It is one thing for judges to refuse to be intimidated by criticism. It is quite another to avoid possible criticism by blocking public scrutiny of judicial performance. That is why the Maryland State Commission on Criminal Sentencing Policy should begin recording the names of judges in the database created from the sentencing guidelines worksheets prepared by judges so the public can find out the rates with which individual judges comply with the state’s sentencing guidelines.

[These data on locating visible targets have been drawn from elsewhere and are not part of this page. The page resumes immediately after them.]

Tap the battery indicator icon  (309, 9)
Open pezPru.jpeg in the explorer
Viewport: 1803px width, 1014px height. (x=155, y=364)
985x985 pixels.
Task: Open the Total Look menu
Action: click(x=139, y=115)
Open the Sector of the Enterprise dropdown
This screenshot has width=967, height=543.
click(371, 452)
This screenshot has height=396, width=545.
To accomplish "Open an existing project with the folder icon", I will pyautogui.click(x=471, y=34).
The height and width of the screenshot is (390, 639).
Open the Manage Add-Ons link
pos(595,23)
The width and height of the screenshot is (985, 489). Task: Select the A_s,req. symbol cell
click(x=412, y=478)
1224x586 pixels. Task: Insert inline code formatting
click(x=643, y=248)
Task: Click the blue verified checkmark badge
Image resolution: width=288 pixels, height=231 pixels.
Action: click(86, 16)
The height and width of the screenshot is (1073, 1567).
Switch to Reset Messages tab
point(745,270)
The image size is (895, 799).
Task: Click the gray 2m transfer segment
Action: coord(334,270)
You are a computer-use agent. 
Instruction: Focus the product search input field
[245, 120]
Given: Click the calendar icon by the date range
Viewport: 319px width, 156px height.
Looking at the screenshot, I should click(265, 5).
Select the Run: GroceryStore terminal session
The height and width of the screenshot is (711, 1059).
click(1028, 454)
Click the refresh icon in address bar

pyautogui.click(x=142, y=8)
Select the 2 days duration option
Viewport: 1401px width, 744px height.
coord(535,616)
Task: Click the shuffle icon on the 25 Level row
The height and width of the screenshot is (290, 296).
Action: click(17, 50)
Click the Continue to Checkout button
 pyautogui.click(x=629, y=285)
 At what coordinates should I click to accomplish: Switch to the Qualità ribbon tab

When Court of Appeals Chief Judge Mary Ellen Barbera informed Gov. Larry Hogan the three judges who sit on the Baltimore City Criminal Justice Coordinating Council would not attend the meeting Hogan called to question the suspension of sentences for crimes involving the use or possession of handguns in Baltimore, she explained that under the Maryland Code of Judicial Conduct judges “shall not be swayed by public clamor or fear of criticism.” Fair enough, because it sounded as if the governor’s agenda was to jawbone the judges into reducing the number and length of suspended sentences.
There is nothing in the Code of Judicial Conduct, however, that suggests that judges have the right to thwart criticism by secreting their performance from public view. The database maintained by the MSCCSP contains a wealth of information about criminal sentences but it does not allow members of the public to determine the rates with which individual judges comply with the sentencing guidelines promulgated by the commission. The names of the judicial circuits are captured in the database – but not the names of the individual judges.
The sentencing guidelines are an effort at establishing sentencing best practices, intended to “support fair and proportional sentencing policy (and) increase equity in criminal sentencing practice.” Judges are required to document their reasons for imposing sentences outside of the recommended guideline ranges. The guidelines also are supposed to “promote increased visibility . . . of the sentencing process.” Increased visibility, but not total visibility?
The Code of Judicial Conduct also compels judges to act in a manner that promotes public confidence in the Judiciary. It strikes me that nothing inspires confidence less than an unwillingness to be completely open and transparent about a judge’s performance, including the extent to which he or she complies with sentencing guidelines.
It is human nature to suspect that someone is trying to hide something when information is withheld. Based on about 40 years of experience in government, I have found that such suspicion is not unreasonable when applied to public officials.
Making the compliance rates of individual judges available is likely to demonstrate judges are doing their best to impose fair and data-based sentences that protect the public. If, however, the information discloses that one or more judges are deviating significantly from the sentencing guidelines, then that is something that citizens and members of the General Assembly have the right to know. That knowledge would inform decisions about legislation and about the retention or removal of specific judges.
The Judiciary is hardly the only component of the state’s criminal justice system that is reticent to reveal too much information to the public. For example, the Baltimore Police department provides case closure rates but no data on how many of the closed cases result in convictions or guilty pleas. The Baltimore City State’s Attorney’s Office boasts a conviction rate of 93 percent based on cases taken to trial but gives no useful information on the cases that do not go to trial, or on charges that are dropped or reduced for purposes of plea agreements.
For each component of the criminal justice system, the reason for the gap in information is the same: The more information you make available, the more you expose yourself to possible criticism.
The only way to restore the faith of the public in the criminal justice system is for the three components of the system to fully commit to openness and transparency, making as much information available to the public as possible. Judges, prosecutors and police must trust the public to evaluate the information responsibly – that old trust-is-a-two-way-street thing.
Sitting at the top of the system, the Judiciary should initiate the shift in philosophy by making it possible for the public to find out the extent to which individual judges comply with Maryland’s sentencing guidelines. The principle of judicial independence can coexist with the public’s right to information about its government.
[Published as guest commentary by The Daily Record on September 22, 2017 but not posted to my blog until December 24, 2017. The date of posting that appears above was backdated to place all posts in the order in which they were written.]